Topiel

Twórczość Jakuba Ćwieka jest mi znana od dawna i zawsze z miłą chęcią sięgam po jego książki. I choć ciągle uważam go za pisarza zajmującego się głównie fantastyką, to coraz częściej zaskakuje mnie tematyką, jaką podejmuje w swoich powieściach. Zaczynając czytać jego najnowszą książkę "Topiel" wiedziałam tylko, że oto czeka mnie lektura thrillera obyczajowego, którego akcja rozgrywa się w 1997 roku podczas największej powodzi w Polsce. W historii, którą snuje Ćwiek, mamy dwa światy. Pierwszy, w którym głównymi bohaterami jest grupa czterech nastolatków (jeszcze nie dorosłych, ale już nie dzieci) z Głuchołazów, dla których właśnie rozpoczęły się wakacje. Z drugiej strony mamy świat dorosłych, z ich problemami i lękiem wywołanym ciągle podnoszącym się stanem wody.

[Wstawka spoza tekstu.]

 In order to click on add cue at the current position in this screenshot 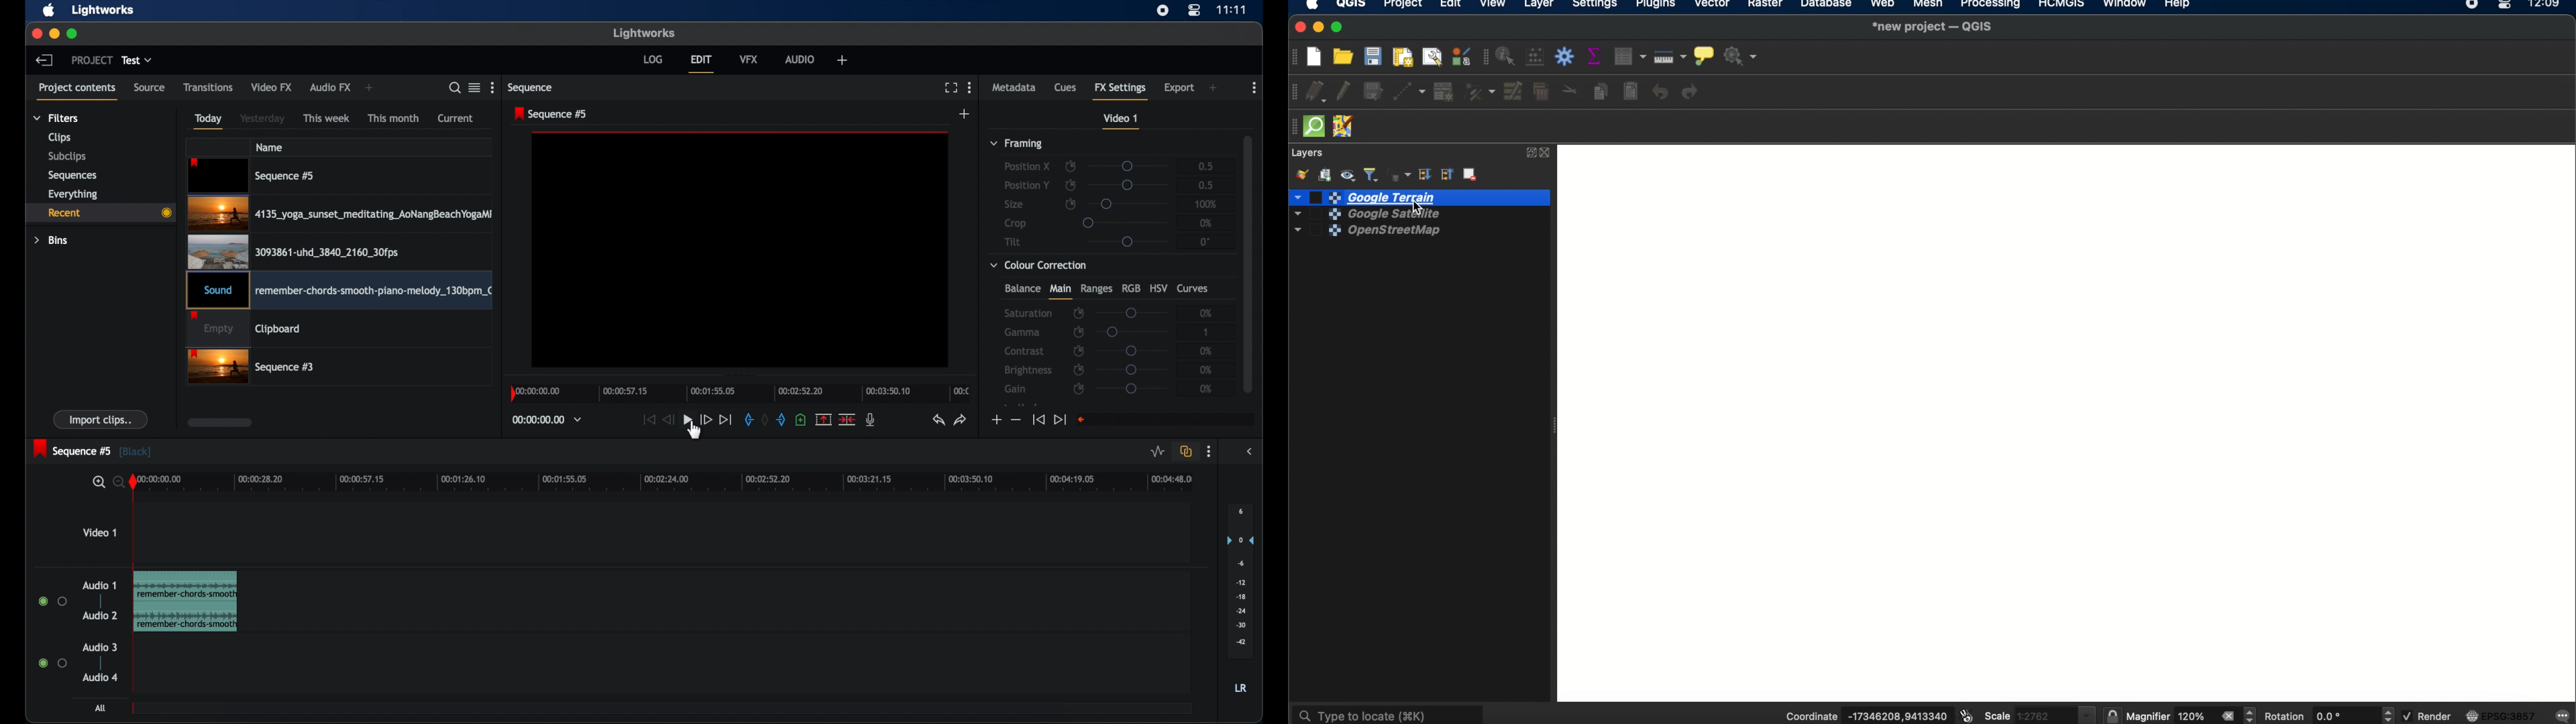, I will do `click(800, 419)`.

To wszystko łączy świetnie oddany klimat lat 90 z licznymi odniesieniami do popkultury, wywołujących w czytelniku przyjemnie uczucie nostalgii. Sprawia to, że opowieść na początku wydaje się lekka i sielankowa. Kilku chłopców wkracza w okres dorastania, buzują w nich hormony, robią głupie rzeczy, o których dorośli nie mają pojęcia. Jednak w końcu, te dwie rzeczywistości zderzają się. Wraz z nadejściem wody, pojawia się napięcie. Powódź, która miała być kolejną przygodą dla bohaterów, brutalnie wprowadza ich w świat dorosłych, który okazuje się za trudny. I w końcu dochodzi do tragedii. Książka zaczyna się i kończy śmiercią, jednak nie taką, jakiej się spodziewałam.